I wrote my first story when I was twelve. It was a heart wrenching tale of a boy who was stricken with grief over the passing of his dog. It took me a long time to write (two weeks) and was long in length (two and a half pages). I never showed anyone the story and have since misplaced it.

I didn’t write for another two years.

When I did begin writing again, I was fourteen. My writing took on the form of songs and poetry. I was a teenager full of angst. I enjoyed poetry because the poems could be finished in a short amount of time, and they were usually built around one really good line.

In short, I had a tolerance for writing equal to my tolerance for alcohol. I could sit down for a page or two, but then I was finished, passed out on the couch. It only took one good line to get me intoxicated on the act of writing. I would binge on the weekend and write one poem. I would then be hungover for days, my head spinning from the lines in that poem.

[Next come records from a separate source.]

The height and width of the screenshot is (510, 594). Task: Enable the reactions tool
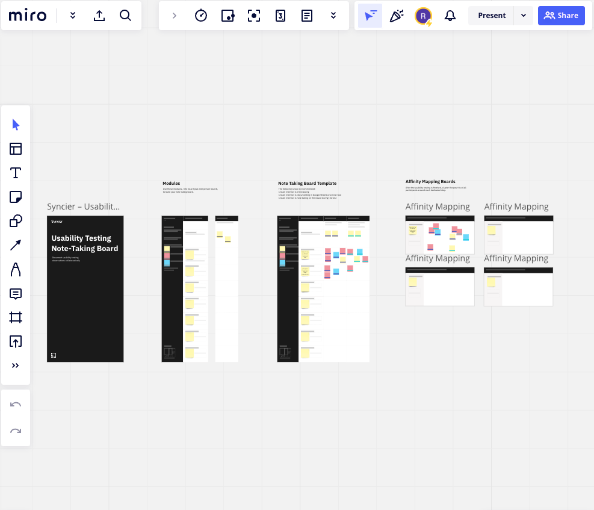397,15

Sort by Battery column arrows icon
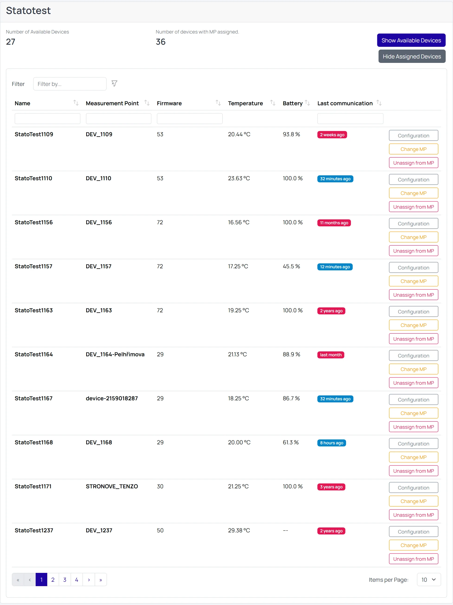click(x=307, y=103)
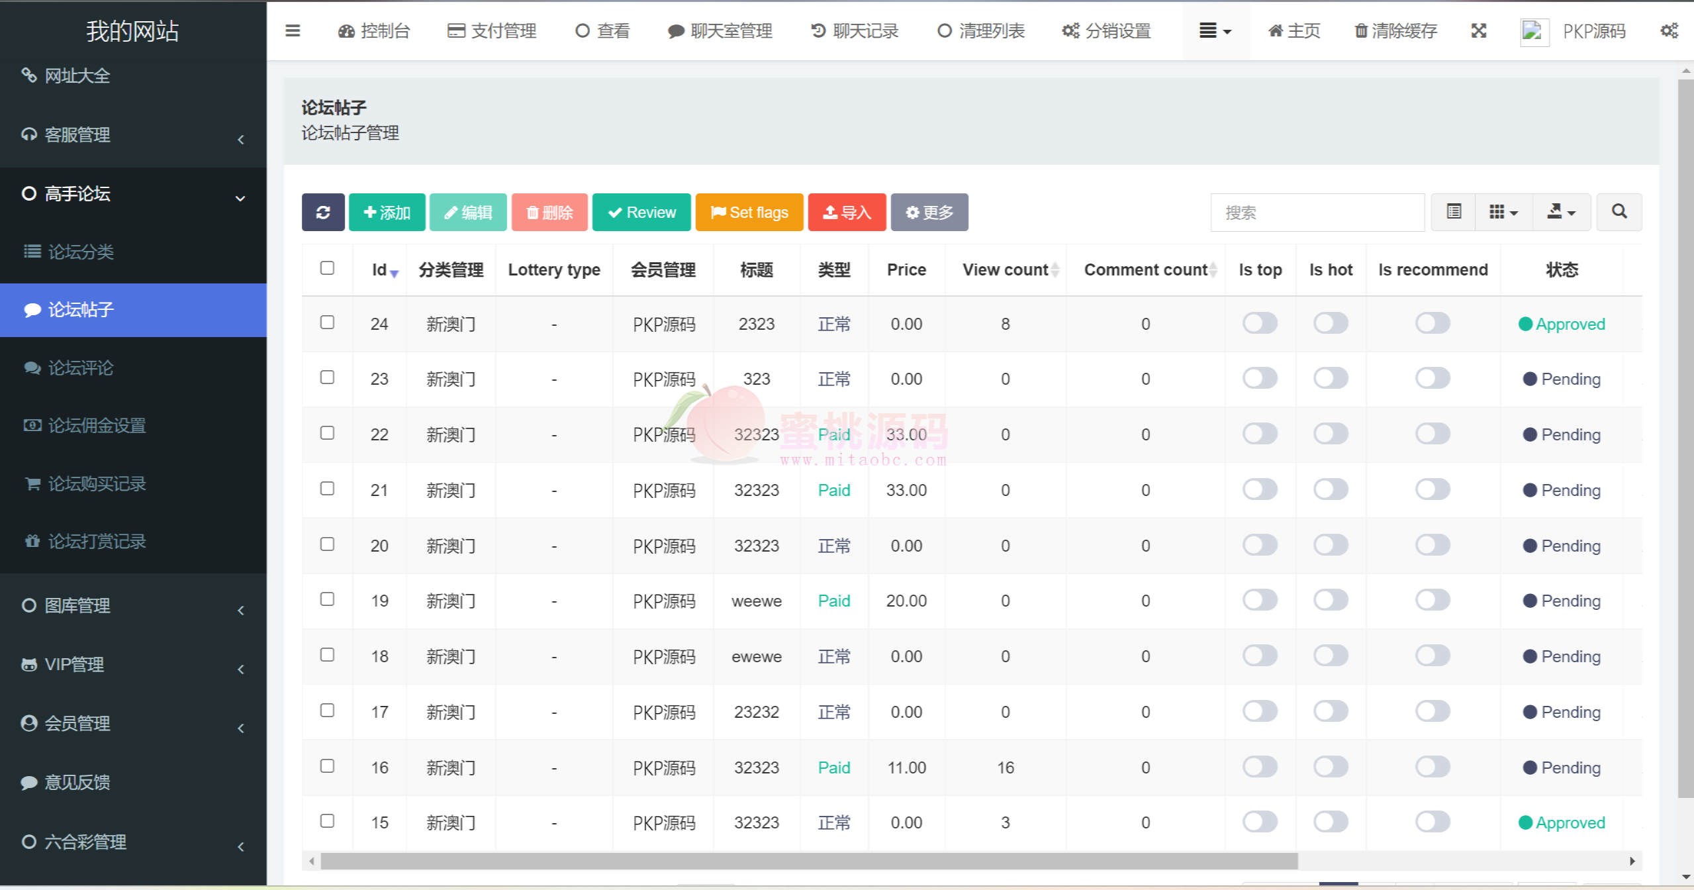Open the columns grid dropdown
1694x890 pixels.
coord(1503,212)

I continued writing poetry after high school. I wanted to write stories, but I didn’t have the endurance to devote so much time. Plus, ideas didn’t come frequently enough. Most of my stories were the same length as that first story I wrote when I was twelve.

It was in my first year in college that I wrote my first full story. It took me a long time to write (too embarrassing to divulge) and it was thirteen pages. By this time, I had been writing for so long that the story was chockfull of good lines. I had built up a tolerance to good lines. It now took me a lot more than single line to find something worth writing down. I was intoxicated on that story. I drank up the characters and their words. It felt like something I should have been doing more often. Due to my high tolerance of “good” lines, I became more focused on the story built around those lines. To further the metaphor, once I began drinking micro-brewed beer, I was able to have a more pleasing experience that lasted well into the night. No more passing out on the couch.

The only problem was I was only able to write for thirty minutes or so, before I was burnt out. Incidentally, I began riding my bike around this time. I would be wiped out by a four mile ride. I had to build up an endurance. I began riding my bike everyday. It wasn’t long until the ride into downtown became a breeze.

I began to see my writing career in the same light as I saw my cycling hobby. If I devoted an hour a day to writing, sometimes forcing it, I would build up an endurance. It worked.

I now had the endurance to write for a long period of time (even if sometimes I was forcing it) and it took me a whole lot more than a good line for me to become intoxicated.

I felt like a fiction writer.

Now, I have the endurance to be mid-way through a novel. One could argue that it contains more than merely “good” lines. I could always build up my endurance, ensuring that I ride longer and faster. And I could always use one more drink.